• _ASSIGNMENT_: Set down all of the entries precisely as they were written.
______________________________
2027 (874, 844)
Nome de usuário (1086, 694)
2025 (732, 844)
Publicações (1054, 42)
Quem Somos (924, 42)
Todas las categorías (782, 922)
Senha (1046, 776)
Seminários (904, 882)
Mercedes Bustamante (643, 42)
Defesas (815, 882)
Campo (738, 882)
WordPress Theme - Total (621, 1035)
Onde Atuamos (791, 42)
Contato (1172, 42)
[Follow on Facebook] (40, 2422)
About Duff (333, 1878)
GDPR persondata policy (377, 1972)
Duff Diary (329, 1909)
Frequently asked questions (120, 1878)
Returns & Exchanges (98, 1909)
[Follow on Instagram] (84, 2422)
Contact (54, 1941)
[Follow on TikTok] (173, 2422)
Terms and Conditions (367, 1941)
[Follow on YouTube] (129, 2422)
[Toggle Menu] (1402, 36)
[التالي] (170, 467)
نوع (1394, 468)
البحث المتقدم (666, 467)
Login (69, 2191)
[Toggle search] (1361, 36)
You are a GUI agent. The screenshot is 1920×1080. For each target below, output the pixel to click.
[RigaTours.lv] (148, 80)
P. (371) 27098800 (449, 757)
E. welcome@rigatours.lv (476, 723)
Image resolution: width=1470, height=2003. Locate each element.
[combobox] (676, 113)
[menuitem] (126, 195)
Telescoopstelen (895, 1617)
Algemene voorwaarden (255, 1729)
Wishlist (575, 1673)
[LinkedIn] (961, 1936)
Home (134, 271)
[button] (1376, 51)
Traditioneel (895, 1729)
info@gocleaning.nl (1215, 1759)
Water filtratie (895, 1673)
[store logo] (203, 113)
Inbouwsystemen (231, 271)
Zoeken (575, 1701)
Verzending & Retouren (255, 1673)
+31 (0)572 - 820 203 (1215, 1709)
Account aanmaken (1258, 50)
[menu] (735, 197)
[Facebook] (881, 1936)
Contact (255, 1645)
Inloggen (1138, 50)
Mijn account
______________________________
• _OUTPUT BELOW_:
2027 (874, 844)
Nome de usuário (1086, 694)
2025 (732, 844)
Publicações (1054, 42)
Quem Somos (924, 42)
Todas las categorías (782, 922)
Senha (1046, 776)
Seminários (904, 882)
Mercedes Bustamante (643, 42)
Defesas (815, 882)
Campo (738, 882)
WordPress Theme - Total (621, 1035)
Onde Atuamos (791, 42)
Contato (1172, 42)
[Follow on Facebook] (40, 2422)
About Duff (333, 1878)
GDPR persondata policy (377, 1972)
Duff Diary (329, 1909)
Frequently asked questions (120, 1878)
Returns & Exchanges (98, 1909)
[Follow on Instagram] (84, 2422)
Contact (54, 1941)
[Follow on TikTok] (173, 2422)
Terms and Conditions (367, 1941)
[Follow on YouTube] (129, 2422)
[Toggle Menu] (1402, 36)
[التالي] (170, 467)
نوع (1394, 468)
البحث المتقدم (666, 467)
Login (69, 2191)
[Toggle search] (1361, 36)
You are a GUI agent. The screenshot is 1920×1080. For each target below, output the pixel to click.
[RigaTours.lv] (148, 80)
P. (371) 27098800 (449, 757)
E. welcome@rigatours.lv (476, 723)
Image resolution: width=1470, height=2003. Locate each element.
[combobox] (676, 113)
[menuitem] (126, 195)
Telescoopstelen (895, 1617)
Algemene voorwaarden (255, 1729)
Wishlist (575, 1673)
[LinkedIn] (961, 1936)
Home (134, 271)
[button] (1376, 51)
Traditioneel (895, 1729)
info@gocleaning.nl (1215, 1759)
Water filtratie (895, 1673)
[store logo] (203, 113)
Inbouwsystemen (231, 271)
Zoeken (575, 1701)
Verzending & Retouren (255, 1673)
+31 (0)572 - 820 203 (1215, 1709)
Account aanmaken (1258, 50)
[menu] (735, 197)
[Facebook] (881, 1936)
Contact (255, 1645)
Inloggen (1138, 50)
Mijn account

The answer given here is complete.